____ DATA LINES
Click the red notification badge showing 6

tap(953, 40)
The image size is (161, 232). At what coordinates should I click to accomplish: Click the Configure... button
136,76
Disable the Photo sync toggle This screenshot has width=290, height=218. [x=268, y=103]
________
____ DATA LINES
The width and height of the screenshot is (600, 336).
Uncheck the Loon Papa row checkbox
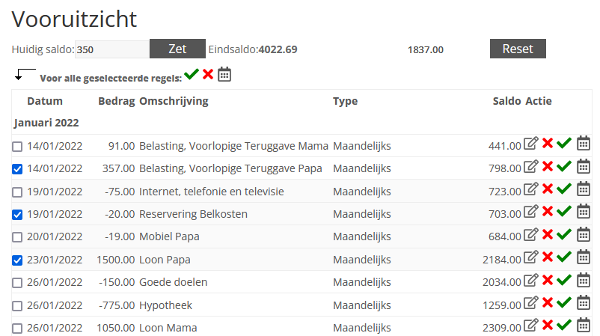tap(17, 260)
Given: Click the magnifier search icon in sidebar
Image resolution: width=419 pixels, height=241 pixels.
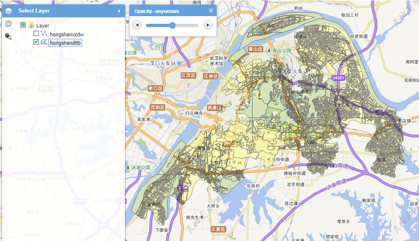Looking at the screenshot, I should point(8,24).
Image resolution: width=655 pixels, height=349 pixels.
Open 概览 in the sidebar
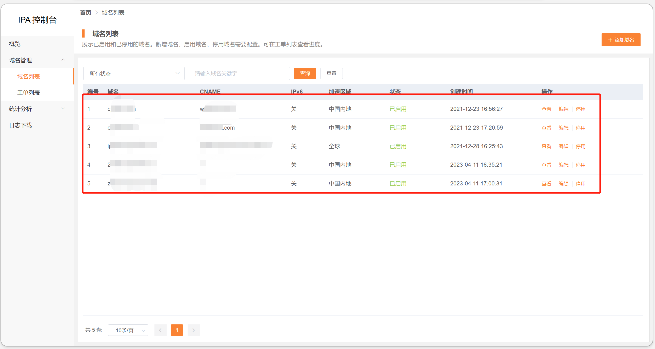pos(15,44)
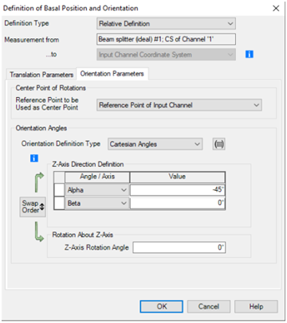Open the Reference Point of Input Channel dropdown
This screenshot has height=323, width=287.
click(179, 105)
________
WHAT YOU WILL DO: Begin at the line that has "The width and" and stop after the line that has "click(179, 105)". Rewrite those items with "sidebar" changed to "navigation pane" and everything else unchanged, leaving the pictures out.

TASK RESPONSE:
The width and height of the screenshot is (600, 336).
Uncheck the Loon Papa row checkbox
tap(17, 260)
Given: Click the magnifier search icon in navigation pane
Image resolution: width=419 pixels, height=241 pixels.
Looking at the screenshot, I should point(8,24).
Image resolution: width=655 pixels, height=349 pixels.
Open 概览 in the navigation pane
pos(15,44)
Open the Reference Point of Input Channel dropdown
This screenshot has height=323, width=287.
click(179, 105)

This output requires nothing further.